Balancing Memory and Compute: Efficient Strategies for Managing KV Cache in Large Language Models

Techniques for Reducing the Memory Footprint of KV Caches Without Sacrificing Performance

May 27, 2024

Introduction

In the previous post, we introduced KV caching as a method to optimize the inference process of large language models (LLMs), reducing the compute requirements from quadratic to linear scaling with the sequence length. Specifically, KV caching involves storing the key and value tensors of past tokens in GPU memory during the generation process, thus avoiding re-computation at each step.

KV caching represents a trade-off between memory usage and compute resources. While it reduces computational load, it increases memory consumption due to the need to store cached tensors. In this post, we'll delve into the challenges posed by the growing size of the KV cache and explore common strategies to address them.

The size of the KV cache grows linearly with the batch size and the total sequence length.
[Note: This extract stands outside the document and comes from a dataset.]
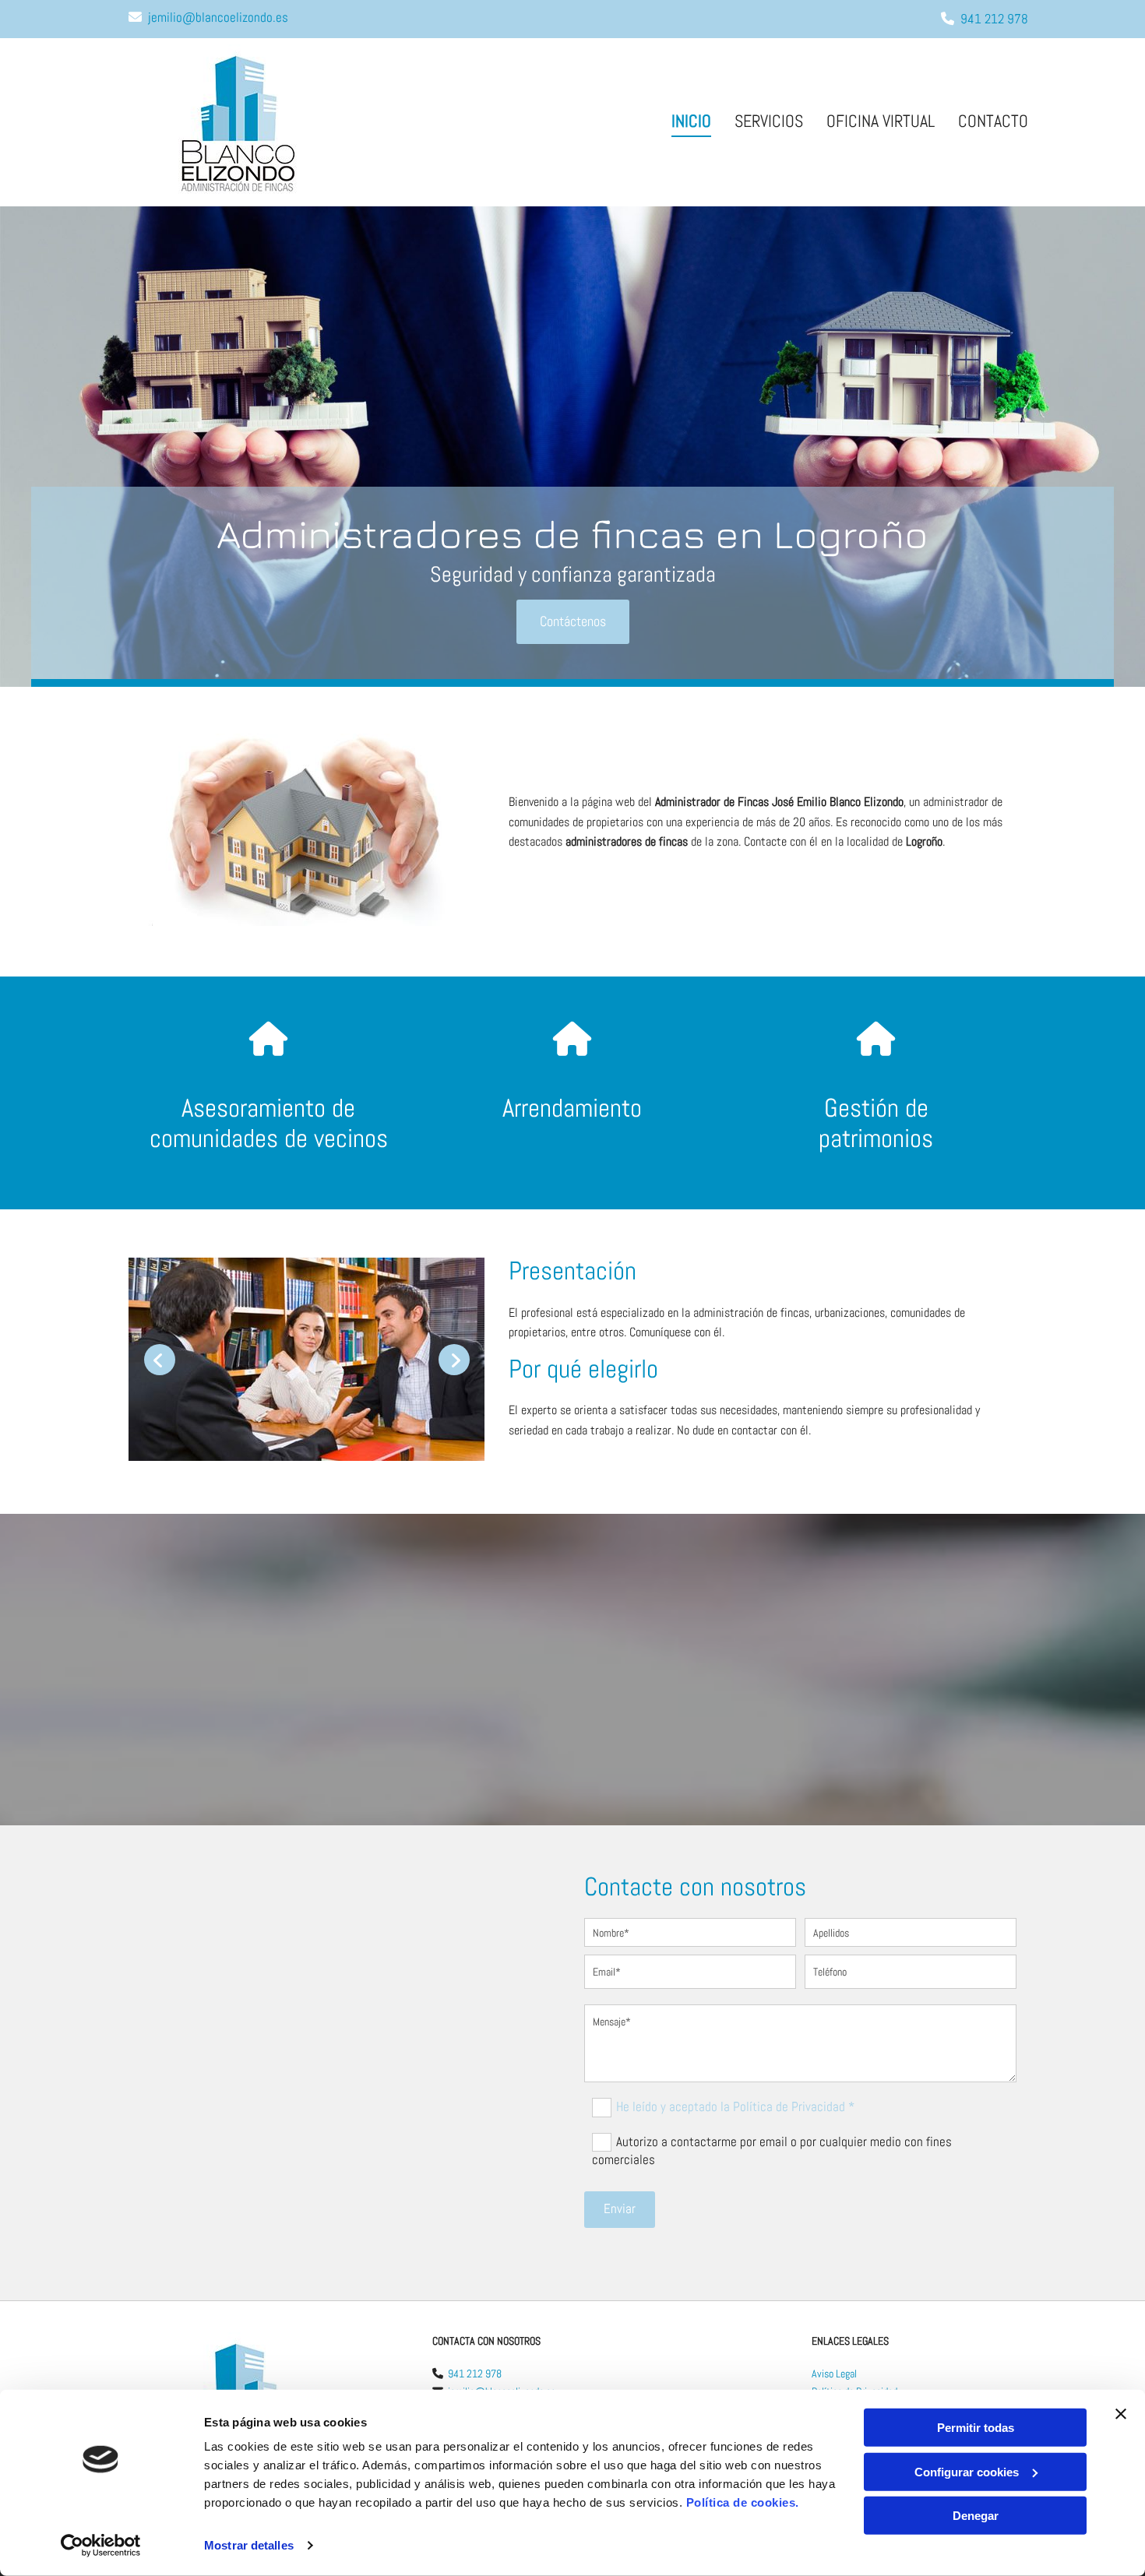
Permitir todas (975, 2427)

The per-token memory consumption depends on the precision used for storing the tensors.

Let's derive the formula for the total size of the KV cache:

Given:

Batch size: b
Total sequence length: t
Number of decoder blocks / attention layers: n_layers
Number of attention heads per attention layer: n_heads
Hidden dimension of the attention layer: d_head
Precision: p_a

The per-token memory consumption (in bytes) for the KV cache of a multi-head attention (MHA) model is:

Per-token memory consumption

\(2 * n\_layers * n\_heads * d\_head * p\_a\)

The total size of the KV cache (in bytes)

\(2 * b * t * n\_layers * n\_heads * d_head * p_a\)

This formula accounts for the fact that for each token in each sequence in the batch, we need to store two tensors (key and value) for each attention head and each attention layer.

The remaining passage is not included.